SARS-CoV-2 infection can lead to serious inflammation and even death, with risk factors including older age, male gender and chronic diseases such as diabetes and obesity. However these risk factors do not explain why (very) severe COVID also occurs in young, healthy men without a medical history.
Last year researchers reported that mutations in the TLR7 gene were a possible rare genetic risk factor. Two unrelated pairs of brothers became seriously ill with COVID and one of them died, according to the study. Both pairs of brothers had a mutation in the TLR7 gene, which encodes the receptor that plays a role in the recognition of the coronavirus and activates the antiviral immune response through interferon induction. TLR7 therefore seems to be important for immune defence against SARS-CoV-2.
Several subsequent studies had similar findings. An Italian study of men over 60 years of age with severe COVID found that more than 2 percent of severely affected men carried a genetic mutation in TLR7, giving rise to an impaired functioning TLR7 receptor, something not seen in the control group. The researchers again observed impaired activation of interferon signaling, showing that an optimal immune response could not be mounted. “A recently published study in the American Journal of Human Genetics, which looked for rare genetic risk factors through an association study in more than half a million people, also revealed TLR7 as the most important factor for severe COVID,” said geneticist Alexander Hoischen from Radboudumc Nijmegen, the Netherlands.
In the present study, the researchers, teaming up with Spanish scientists, screened 14 cases of severe COVID in young, healthy men under 50, of whom 10 were from Spain and four from the Netherlands. Hoischen said that “hitherto unknown mutations of the TLR7 gene were found in both a Spanish and a Dutch patient. In the Dutch patient again we saw the defective activation of the signaling and impaired production of interferon.”

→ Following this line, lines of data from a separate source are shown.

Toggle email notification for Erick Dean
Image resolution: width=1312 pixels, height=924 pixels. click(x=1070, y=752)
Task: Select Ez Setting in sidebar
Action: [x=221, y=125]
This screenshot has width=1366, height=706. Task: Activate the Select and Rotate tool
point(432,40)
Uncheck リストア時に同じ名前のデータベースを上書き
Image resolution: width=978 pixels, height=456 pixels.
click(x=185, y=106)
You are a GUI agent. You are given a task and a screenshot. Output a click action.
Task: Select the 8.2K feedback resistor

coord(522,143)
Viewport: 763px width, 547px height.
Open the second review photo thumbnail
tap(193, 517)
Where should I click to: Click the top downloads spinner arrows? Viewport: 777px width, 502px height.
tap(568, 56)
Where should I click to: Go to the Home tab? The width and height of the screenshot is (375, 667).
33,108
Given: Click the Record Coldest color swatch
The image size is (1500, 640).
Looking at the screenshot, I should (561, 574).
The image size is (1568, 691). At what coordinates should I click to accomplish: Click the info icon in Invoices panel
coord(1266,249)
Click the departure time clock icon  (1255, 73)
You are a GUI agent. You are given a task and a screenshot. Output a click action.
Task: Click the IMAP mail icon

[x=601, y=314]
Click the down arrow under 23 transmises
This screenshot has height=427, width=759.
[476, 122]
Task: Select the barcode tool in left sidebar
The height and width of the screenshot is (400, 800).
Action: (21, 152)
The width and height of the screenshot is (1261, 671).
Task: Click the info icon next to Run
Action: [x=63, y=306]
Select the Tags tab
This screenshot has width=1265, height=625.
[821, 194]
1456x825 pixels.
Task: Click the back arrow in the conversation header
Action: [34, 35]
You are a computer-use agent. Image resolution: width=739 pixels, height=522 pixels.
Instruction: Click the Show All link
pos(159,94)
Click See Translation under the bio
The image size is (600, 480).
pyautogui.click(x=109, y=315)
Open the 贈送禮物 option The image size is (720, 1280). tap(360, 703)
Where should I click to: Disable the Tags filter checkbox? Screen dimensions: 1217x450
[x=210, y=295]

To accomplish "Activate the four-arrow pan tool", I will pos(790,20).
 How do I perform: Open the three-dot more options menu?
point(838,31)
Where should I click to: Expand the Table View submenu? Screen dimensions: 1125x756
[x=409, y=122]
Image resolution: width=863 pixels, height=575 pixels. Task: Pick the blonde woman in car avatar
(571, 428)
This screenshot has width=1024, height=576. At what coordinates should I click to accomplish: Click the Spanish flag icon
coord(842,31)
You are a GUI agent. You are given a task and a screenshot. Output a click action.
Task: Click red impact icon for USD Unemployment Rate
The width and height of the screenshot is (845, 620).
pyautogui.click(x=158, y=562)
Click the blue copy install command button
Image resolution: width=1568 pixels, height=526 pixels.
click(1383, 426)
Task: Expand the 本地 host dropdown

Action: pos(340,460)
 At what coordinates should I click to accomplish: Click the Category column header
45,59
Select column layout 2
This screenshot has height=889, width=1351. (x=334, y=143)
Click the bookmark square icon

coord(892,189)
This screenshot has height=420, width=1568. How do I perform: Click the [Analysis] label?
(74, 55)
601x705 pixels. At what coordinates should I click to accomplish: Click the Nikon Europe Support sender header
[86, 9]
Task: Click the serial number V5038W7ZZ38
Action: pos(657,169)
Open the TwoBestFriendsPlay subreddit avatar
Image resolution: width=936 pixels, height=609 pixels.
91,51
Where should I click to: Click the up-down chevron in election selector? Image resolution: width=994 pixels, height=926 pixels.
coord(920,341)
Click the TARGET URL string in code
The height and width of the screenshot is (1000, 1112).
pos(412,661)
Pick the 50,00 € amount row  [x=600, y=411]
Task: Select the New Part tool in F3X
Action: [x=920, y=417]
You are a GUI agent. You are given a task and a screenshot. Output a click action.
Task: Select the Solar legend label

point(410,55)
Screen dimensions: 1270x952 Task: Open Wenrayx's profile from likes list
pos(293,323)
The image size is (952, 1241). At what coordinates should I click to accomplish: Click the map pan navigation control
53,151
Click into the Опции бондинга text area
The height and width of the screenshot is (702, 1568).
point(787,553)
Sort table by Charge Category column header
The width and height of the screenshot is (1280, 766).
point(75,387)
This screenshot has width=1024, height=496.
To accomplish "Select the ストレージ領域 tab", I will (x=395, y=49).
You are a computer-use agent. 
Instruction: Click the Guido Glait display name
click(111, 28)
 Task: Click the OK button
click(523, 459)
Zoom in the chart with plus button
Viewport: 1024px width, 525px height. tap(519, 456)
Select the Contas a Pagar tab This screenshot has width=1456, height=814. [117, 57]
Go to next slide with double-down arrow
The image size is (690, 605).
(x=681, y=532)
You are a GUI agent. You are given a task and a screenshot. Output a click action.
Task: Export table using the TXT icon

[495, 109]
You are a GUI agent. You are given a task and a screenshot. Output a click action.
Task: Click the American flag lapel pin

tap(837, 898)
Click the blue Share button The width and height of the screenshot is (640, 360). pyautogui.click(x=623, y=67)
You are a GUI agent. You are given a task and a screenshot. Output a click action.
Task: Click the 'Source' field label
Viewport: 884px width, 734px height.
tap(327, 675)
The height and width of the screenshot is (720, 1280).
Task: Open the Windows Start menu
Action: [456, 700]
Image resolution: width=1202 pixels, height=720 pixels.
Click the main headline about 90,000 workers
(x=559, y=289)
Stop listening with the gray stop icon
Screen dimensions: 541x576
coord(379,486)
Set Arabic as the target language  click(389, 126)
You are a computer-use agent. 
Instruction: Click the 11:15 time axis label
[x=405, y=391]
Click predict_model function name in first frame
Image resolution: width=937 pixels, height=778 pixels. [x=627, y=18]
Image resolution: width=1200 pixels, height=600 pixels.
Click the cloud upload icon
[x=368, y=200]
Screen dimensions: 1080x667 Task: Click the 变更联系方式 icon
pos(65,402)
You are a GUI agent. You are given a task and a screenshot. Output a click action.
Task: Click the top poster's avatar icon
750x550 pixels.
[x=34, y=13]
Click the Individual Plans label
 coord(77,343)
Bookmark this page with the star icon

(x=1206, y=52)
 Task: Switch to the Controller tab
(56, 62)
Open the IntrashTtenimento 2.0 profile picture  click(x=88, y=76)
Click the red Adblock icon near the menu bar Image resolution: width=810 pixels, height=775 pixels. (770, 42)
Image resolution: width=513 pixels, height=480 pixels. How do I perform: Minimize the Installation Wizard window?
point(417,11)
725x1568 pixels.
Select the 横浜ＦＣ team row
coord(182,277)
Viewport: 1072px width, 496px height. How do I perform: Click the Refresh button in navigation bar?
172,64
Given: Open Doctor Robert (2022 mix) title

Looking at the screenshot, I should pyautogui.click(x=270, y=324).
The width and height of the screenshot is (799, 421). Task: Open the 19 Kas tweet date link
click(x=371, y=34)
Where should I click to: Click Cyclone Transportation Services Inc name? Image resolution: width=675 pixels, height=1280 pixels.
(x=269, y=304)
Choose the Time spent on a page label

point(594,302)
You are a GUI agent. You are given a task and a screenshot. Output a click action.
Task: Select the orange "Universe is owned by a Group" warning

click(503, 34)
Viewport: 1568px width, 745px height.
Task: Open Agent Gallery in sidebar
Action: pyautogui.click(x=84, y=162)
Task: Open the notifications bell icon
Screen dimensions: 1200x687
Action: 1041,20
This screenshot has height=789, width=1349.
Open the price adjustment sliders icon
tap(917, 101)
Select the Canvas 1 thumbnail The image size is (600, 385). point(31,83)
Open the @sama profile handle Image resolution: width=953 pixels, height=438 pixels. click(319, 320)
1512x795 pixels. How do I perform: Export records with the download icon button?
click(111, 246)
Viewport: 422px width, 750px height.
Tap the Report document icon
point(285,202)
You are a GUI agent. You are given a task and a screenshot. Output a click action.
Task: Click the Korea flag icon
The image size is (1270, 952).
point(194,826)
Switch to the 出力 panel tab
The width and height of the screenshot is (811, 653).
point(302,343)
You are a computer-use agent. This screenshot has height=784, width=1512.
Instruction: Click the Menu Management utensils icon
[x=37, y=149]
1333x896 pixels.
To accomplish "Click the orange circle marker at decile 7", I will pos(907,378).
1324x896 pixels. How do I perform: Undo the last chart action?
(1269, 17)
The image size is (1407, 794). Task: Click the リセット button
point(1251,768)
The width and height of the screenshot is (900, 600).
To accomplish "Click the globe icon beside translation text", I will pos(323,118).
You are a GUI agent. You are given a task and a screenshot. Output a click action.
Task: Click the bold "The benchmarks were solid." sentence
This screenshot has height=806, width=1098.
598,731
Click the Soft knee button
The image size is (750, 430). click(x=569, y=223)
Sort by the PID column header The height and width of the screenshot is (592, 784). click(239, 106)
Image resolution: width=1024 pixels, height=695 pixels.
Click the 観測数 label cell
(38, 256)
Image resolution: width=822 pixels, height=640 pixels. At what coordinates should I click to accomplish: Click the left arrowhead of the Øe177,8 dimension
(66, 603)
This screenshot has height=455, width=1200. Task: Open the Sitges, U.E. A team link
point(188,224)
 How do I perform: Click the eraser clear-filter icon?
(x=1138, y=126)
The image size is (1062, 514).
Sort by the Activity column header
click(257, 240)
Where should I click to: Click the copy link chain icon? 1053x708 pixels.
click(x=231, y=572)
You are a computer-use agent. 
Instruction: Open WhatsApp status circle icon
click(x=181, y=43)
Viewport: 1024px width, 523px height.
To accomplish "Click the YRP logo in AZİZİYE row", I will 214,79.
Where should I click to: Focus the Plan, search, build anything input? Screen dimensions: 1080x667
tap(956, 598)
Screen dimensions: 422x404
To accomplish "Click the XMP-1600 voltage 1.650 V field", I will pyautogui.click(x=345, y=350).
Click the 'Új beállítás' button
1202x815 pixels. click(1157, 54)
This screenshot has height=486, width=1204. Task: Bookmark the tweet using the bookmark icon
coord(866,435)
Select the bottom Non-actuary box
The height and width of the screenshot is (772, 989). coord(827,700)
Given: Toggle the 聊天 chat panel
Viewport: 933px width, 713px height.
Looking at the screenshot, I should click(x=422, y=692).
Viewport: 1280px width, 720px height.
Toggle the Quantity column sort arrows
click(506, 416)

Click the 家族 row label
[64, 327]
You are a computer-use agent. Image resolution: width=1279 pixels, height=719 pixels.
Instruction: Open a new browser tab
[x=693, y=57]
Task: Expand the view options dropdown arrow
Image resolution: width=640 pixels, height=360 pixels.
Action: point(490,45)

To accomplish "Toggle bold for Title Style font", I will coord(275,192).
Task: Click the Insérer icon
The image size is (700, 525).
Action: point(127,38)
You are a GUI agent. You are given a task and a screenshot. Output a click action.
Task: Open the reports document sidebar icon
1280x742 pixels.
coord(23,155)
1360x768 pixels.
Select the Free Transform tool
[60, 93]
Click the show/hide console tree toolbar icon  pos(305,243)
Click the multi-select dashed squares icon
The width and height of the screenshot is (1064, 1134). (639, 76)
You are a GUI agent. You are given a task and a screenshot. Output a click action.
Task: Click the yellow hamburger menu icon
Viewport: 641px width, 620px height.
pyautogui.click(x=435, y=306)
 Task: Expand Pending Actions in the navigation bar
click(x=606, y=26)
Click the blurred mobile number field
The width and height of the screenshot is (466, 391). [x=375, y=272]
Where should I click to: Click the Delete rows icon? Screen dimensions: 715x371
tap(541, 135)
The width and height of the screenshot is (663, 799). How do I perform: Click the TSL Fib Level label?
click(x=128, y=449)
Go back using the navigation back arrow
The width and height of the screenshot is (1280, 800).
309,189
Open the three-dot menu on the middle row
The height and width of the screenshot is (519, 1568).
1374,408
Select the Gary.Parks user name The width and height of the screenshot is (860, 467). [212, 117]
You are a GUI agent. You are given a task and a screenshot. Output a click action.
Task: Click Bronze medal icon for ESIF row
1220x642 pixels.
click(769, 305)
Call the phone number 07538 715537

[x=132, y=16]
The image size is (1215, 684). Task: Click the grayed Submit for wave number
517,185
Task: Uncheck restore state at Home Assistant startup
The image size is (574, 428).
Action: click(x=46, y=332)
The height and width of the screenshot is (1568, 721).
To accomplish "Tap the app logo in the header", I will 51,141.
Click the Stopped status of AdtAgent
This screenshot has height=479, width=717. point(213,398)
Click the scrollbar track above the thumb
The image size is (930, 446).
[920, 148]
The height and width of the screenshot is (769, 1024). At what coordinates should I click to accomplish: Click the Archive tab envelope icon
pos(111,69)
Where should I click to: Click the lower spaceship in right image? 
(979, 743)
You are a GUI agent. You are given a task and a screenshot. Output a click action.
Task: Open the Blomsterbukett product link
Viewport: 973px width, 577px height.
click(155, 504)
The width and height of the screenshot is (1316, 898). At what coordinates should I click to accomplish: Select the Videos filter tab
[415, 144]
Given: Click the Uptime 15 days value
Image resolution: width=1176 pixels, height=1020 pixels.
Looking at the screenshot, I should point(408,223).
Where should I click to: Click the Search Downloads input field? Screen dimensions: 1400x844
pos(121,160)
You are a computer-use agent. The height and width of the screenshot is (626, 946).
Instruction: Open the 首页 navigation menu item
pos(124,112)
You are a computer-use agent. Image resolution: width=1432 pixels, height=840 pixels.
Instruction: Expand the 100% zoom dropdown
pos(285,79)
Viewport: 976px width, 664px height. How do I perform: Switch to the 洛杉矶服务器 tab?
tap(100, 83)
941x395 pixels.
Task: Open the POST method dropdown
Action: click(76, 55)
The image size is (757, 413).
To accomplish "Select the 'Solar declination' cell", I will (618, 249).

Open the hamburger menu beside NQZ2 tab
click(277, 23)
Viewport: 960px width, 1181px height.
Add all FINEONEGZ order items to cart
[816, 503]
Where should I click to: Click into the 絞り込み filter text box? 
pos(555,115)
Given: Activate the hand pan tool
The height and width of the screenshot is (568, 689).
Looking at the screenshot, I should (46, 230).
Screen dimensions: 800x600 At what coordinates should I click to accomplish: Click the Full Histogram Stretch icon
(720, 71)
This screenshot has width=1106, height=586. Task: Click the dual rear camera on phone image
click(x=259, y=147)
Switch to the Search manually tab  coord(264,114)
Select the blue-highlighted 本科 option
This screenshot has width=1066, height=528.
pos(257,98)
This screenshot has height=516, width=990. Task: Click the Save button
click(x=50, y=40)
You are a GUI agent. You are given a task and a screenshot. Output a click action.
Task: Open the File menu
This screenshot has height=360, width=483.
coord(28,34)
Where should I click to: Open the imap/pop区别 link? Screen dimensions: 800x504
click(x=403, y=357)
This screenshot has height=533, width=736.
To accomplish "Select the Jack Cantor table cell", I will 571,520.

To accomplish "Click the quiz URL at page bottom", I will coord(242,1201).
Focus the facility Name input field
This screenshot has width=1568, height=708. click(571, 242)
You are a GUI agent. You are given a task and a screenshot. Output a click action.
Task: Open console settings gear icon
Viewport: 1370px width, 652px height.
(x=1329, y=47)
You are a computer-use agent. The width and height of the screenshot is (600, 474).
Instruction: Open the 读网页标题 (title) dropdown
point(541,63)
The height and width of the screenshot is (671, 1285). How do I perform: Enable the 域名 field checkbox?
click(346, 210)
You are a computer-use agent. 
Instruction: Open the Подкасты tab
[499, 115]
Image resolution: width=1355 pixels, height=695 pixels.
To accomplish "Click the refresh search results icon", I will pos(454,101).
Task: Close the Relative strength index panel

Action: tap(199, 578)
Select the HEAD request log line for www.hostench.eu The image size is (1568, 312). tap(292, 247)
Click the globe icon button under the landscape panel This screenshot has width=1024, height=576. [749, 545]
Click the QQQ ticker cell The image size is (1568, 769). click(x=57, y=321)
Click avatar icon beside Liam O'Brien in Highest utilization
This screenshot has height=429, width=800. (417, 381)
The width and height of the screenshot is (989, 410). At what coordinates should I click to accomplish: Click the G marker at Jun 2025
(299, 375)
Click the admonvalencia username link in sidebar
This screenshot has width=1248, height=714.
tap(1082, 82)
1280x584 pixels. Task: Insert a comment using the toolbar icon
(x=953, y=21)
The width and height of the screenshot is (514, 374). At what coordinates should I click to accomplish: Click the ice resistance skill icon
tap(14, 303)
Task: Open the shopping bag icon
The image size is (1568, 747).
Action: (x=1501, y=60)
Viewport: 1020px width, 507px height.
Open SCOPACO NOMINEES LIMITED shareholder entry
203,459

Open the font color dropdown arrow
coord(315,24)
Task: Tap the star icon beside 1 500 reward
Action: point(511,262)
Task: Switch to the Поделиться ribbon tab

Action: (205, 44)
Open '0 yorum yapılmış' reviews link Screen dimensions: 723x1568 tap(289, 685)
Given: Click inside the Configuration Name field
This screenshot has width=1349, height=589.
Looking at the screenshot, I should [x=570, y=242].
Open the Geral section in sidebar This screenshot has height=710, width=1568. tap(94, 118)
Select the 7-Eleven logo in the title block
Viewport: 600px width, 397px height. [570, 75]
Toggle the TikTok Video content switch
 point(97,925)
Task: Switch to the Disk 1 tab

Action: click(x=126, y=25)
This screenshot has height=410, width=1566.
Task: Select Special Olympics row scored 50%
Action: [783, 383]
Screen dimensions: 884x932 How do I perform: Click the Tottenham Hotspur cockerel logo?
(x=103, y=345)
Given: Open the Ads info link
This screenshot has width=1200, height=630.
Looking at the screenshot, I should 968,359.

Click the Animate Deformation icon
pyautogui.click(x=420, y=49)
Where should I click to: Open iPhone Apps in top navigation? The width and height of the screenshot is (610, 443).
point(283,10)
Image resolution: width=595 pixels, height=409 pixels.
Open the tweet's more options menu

The Dutch case was special because two of the patient’s cousins had the same mutation. Though not qualifying for vaccination at that time due to their young age, they were given priority based on the research. Study author Van der Made said that “as far as we know, these family members had not yet been exposed to the coronavirus. We therefore decided to vaccinate them preventively, in order to greatly reduce the risk of serious illness from COVID. In our small-scale study, we provide an impetus for screening a selected group of young men, precisely because a diagnosis of TLR7 deficiency due to mutations in this gene can have consequences for treatment, such as the mentioned preventive vaccination.” Hoischen further noted that: “Mutations in the TLR7 gene are now also listed as immune deficiency in OMIM – the international website where such information is registered.”